WHAT YOU HAVE TO DO => Only lines containing the string "give" belong in the answer; copy all of them from the entries.

Stored records:
══════
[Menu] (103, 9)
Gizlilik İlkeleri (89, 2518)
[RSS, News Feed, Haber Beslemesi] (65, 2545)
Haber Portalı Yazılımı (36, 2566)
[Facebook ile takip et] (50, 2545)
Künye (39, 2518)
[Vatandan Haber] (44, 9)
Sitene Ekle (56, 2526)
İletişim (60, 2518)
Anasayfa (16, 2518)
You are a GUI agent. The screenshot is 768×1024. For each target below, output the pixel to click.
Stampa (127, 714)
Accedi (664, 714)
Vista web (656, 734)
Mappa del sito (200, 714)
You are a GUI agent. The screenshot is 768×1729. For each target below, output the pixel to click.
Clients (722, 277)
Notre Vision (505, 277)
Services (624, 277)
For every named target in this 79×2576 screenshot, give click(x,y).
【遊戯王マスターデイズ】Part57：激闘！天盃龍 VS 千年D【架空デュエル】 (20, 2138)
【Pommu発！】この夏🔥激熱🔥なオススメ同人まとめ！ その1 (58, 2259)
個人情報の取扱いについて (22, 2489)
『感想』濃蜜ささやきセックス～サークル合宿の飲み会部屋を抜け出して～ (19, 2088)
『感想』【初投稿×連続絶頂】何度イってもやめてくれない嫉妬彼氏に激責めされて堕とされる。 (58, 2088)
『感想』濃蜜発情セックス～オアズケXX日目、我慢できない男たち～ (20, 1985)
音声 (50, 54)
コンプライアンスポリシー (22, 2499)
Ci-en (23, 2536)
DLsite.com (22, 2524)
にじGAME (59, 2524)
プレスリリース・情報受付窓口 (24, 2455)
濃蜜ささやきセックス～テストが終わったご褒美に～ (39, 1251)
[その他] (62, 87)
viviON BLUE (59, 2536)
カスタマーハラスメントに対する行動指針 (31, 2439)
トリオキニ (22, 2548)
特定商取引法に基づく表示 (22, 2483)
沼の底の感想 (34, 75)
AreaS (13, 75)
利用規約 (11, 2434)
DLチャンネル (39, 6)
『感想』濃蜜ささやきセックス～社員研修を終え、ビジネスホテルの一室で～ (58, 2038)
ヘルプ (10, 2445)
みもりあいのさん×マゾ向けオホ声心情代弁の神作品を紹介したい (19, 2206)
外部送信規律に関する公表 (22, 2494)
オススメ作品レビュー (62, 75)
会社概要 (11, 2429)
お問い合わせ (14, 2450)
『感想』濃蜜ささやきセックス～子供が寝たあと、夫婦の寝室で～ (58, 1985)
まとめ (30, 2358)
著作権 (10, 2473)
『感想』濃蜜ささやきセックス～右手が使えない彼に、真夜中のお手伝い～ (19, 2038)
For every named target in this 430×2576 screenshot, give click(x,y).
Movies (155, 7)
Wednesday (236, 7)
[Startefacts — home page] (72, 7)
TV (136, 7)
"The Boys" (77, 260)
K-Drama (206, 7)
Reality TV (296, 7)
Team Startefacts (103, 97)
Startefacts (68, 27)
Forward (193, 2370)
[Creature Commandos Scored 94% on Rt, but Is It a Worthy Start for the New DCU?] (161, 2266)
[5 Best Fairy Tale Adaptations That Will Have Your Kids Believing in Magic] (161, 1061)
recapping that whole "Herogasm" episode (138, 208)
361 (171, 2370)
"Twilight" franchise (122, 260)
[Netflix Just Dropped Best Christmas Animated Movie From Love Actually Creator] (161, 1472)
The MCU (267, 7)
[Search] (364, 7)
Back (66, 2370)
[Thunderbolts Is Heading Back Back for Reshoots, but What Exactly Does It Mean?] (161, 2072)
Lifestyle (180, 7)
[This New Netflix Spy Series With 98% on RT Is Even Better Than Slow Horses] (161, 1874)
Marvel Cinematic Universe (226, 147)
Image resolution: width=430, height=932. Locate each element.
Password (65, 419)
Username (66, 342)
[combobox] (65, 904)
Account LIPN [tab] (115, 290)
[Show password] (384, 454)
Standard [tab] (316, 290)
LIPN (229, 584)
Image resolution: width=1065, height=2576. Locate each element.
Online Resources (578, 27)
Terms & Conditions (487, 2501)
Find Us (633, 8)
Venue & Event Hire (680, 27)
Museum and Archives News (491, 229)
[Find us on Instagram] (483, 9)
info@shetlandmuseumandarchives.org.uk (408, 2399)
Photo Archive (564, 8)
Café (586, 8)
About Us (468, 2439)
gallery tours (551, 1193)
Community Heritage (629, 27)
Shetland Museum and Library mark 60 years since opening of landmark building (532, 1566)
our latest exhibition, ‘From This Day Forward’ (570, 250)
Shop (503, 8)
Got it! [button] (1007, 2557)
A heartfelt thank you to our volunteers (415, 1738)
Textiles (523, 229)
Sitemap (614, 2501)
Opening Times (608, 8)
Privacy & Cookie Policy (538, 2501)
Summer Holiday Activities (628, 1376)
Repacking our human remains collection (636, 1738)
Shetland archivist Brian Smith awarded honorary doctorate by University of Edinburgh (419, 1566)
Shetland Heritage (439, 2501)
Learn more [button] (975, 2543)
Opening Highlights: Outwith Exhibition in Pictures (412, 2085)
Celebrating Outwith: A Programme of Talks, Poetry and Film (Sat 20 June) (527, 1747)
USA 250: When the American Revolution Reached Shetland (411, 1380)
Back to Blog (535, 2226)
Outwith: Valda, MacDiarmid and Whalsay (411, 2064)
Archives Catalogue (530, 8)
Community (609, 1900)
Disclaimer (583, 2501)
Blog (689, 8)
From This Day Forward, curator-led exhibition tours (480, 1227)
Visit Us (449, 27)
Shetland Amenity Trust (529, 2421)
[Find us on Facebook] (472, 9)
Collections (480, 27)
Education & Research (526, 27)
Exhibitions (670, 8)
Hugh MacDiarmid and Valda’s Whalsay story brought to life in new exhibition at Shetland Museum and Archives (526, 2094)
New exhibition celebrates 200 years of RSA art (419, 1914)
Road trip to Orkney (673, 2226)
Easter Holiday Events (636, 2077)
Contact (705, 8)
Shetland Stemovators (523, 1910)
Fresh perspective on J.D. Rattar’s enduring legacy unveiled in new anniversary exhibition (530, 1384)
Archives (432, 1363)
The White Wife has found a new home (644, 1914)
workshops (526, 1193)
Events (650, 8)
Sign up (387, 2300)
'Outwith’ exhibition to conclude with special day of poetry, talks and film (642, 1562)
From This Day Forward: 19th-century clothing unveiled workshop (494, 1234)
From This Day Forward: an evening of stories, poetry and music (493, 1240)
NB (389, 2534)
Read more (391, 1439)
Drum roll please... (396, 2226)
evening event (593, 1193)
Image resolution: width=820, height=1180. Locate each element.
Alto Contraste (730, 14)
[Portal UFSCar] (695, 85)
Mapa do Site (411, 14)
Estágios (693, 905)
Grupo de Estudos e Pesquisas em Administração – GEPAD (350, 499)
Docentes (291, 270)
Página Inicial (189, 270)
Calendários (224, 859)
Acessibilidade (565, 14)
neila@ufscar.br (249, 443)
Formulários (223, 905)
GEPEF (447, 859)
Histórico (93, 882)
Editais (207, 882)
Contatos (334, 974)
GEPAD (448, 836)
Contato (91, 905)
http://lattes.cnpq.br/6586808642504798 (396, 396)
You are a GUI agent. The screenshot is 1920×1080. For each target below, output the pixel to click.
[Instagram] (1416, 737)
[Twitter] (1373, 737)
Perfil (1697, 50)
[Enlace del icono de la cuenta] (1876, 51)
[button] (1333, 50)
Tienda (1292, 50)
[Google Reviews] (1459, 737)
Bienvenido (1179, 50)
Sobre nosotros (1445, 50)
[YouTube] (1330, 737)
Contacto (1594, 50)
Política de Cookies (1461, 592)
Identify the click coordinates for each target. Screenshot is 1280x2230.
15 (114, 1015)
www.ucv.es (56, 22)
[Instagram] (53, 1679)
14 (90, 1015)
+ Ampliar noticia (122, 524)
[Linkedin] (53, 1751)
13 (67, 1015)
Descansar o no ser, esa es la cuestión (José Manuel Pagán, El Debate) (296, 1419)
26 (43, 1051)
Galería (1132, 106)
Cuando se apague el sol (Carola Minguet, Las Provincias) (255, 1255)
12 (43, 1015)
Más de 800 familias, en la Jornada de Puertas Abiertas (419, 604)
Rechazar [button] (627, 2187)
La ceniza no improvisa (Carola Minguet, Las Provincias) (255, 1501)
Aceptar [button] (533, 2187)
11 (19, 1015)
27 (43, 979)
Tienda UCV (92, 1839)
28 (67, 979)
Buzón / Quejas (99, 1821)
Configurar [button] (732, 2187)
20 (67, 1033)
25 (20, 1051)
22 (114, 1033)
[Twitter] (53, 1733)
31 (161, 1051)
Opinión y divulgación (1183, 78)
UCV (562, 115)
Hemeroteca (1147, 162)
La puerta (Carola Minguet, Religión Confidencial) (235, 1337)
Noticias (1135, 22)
══════
EXERCISE RESPONSE =>
For every named target in this 79×2576 screenshot, give click(x,y).
For every named target in this 430×2576 screenshot, give click(x,y).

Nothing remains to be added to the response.